--- DATASET EXTRACT Enclosed Below ---
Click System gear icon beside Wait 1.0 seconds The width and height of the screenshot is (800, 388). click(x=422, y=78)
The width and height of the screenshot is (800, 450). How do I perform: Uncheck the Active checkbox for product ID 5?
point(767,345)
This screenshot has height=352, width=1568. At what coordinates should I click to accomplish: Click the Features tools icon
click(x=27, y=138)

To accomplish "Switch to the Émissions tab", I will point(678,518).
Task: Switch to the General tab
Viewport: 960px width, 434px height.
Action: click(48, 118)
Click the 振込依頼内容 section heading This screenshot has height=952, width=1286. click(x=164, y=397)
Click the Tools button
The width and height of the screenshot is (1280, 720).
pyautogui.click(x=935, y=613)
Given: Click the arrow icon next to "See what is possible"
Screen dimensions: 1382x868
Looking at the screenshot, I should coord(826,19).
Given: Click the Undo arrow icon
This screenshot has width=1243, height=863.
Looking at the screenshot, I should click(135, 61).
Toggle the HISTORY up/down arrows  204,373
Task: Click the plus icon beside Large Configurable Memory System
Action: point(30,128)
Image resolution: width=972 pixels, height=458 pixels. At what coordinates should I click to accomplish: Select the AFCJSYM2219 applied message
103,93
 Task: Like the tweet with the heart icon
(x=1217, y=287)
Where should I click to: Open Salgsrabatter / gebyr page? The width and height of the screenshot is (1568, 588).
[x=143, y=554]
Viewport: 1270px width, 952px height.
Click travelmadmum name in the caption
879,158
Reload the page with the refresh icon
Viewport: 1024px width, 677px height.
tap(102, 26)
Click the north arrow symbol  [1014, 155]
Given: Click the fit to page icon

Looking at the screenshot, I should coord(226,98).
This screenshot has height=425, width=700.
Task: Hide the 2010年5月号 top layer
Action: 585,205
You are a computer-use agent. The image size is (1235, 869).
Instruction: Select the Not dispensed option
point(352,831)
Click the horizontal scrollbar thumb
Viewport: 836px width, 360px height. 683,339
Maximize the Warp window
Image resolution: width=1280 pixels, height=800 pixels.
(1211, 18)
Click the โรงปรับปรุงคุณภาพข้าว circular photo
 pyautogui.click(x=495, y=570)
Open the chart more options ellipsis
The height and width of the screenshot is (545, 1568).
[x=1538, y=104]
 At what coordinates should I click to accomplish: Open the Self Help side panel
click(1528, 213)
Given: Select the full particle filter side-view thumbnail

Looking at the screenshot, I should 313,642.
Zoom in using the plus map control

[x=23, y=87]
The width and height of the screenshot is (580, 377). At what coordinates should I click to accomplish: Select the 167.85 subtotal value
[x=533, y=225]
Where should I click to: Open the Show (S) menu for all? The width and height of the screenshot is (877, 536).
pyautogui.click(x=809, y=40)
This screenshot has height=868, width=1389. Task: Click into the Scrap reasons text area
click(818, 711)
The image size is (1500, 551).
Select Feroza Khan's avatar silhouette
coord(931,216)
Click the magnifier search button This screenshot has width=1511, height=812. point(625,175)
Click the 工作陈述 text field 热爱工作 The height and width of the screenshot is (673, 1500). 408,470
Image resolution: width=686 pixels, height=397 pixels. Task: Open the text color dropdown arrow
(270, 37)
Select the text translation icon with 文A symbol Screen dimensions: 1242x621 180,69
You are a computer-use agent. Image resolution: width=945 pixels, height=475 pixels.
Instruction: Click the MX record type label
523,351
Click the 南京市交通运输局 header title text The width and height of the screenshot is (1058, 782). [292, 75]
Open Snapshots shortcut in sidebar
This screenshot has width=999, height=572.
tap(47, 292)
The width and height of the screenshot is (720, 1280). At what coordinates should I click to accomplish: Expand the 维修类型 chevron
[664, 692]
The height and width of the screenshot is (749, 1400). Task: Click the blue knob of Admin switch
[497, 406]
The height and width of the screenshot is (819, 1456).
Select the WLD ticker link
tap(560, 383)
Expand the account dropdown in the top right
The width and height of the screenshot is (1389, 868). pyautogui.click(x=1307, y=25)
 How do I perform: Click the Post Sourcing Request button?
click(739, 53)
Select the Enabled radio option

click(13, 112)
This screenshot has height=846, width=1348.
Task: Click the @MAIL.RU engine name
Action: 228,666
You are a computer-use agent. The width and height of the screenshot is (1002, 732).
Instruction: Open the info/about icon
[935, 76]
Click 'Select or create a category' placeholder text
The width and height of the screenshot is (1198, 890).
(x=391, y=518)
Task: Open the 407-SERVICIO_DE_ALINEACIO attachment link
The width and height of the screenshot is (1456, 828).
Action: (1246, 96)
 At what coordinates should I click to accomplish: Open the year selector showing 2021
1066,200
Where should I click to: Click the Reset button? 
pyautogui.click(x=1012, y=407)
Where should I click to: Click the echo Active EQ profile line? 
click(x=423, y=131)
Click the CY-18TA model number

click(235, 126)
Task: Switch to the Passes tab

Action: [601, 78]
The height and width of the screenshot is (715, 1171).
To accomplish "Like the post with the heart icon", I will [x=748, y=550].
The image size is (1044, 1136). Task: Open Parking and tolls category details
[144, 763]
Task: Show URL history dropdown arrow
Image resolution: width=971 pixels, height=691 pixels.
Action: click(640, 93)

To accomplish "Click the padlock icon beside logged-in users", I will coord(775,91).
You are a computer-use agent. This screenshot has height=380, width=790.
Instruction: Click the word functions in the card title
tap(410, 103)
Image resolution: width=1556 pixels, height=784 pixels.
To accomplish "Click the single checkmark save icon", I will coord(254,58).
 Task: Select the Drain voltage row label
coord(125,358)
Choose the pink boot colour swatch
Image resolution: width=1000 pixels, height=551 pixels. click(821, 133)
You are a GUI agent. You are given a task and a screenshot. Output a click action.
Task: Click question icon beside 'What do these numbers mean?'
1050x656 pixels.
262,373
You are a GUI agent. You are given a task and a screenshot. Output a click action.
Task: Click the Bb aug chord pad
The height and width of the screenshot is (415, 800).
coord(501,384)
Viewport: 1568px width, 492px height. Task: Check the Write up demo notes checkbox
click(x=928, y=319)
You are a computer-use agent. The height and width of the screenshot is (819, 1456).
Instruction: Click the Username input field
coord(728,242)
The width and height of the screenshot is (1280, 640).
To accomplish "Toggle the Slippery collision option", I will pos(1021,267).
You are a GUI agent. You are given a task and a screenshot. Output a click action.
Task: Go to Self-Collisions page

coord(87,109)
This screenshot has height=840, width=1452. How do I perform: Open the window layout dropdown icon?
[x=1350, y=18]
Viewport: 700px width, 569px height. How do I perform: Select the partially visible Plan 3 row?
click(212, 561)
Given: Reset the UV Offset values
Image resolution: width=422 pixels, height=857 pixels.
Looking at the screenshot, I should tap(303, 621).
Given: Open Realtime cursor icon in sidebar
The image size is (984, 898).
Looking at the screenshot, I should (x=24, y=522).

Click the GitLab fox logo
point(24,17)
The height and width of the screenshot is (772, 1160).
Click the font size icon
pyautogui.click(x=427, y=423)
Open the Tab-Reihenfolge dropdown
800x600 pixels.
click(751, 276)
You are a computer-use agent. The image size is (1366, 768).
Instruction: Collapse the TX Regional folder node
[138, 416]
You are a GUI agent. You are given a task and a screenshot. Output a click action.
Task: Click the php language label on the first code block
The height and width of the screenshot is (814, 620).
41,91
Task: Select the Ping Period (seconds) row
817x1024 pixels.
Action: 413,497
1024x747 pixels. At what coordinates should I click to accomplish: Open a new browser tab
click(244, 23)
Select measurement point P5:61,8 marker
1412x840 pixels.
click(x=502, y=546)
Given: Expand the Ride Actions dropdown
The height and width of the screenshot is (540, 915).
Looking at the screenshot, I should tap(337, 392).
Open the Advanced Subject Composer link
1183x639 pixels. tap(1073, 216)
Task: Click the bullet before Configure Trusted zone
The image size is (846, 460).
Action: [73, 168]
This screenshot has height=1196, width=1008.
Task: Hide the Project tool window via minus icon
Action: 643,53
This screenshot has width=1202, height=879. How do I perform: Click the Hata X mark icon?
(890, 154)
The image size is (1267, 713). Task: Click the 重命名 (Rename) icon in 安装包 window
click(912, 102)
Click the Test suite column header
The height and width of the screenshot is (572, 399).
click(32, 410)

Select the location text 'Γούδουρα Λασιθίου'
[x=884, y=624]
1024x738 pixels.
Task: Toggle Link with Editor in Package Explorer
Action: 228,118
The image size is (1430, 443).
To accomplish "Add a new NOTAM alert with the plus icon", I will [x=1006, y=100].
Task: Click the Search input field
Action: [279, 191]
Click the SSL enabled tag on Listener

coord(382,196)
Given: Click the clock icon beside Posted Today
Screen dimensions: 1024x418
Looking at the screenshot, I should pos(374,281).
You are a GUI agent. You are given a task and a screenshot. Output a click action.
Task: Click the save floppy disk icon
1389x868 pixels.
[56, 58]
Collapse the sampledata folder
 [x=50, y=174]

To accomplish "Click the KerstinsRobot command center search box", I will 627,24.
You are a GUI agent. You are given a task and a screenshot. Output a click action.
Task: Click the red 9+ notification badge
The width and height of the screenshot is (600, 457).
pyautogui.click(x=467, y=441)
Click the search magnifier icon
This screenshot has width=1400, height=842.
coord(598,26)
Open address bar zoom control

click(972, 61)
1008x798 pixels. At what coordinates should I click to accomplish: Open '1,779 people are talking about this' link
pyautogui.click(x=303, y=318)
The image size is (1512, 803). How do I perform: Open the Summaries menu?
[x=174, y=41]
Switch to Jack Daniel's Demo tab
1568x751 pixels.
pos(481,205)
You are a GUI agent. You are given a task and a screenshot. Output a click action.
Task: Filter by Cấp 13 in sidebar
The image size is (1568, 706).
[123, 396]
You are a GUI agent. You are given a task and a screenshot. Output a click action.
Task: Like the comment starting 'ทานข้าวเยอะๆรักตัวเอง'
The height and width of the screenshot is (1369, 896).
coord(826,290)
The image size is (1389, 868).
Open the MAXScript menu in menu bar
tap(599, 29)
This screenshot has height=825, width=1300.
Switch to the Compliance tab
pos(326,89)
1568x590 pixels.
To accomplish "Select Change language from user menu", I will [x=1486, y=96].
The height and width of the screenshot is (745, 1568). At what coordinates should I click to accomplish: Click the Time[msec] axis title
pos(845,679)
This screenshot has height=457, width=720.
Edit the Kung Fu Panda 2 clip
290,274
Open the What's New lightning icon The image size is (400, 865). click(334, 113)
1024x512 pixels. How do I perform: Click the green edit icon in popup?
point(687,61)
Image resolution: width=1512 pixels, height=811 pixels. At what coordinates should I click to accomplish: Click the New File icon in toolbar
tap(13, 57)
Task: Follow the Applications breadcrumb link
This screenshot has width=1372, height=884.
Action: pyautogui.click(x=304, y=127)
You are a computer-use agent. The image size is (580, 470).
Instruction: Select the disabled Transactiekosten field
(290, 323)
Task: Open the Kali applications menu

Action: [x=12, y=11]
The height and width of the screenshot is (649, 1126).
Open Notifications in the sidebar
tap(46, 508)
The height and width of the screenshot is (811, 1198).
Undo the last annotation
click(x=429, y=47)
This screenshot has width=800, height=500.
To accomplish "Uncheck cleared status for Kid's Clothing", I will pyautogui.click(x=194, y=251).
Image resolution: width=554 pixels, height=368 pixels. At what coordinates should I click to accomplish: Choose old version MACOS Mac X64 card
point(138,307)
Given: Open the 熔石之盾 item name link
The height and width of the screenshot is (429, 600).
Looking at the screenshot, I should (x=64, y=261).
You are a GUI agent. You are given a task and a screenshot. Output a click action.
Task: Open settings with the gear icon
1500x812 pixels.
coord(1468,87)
--- End of Enclosed DATASET EXTRACT ---
Using the data above, print exactly the lines from the line that contains "Choose the pink boot colour swatch" through the line that contains "Task: Click the Bb aug chord pad", with both included.

**SOLUTION**
Choose the pink boot colour swatch
Image resolution: width=1000 pixels, height=551 pixels. click(821, 133)
You are a GUI agent. You are given a task and a screenshot. Output a click action.
Task: Click question icon beside 'What do these numbers mean?'
1050x656 pixels.
262,373
You are a GUI agent. You are given a task and a screenshot. Output a click action.
Task: Click the Bb aug chord pad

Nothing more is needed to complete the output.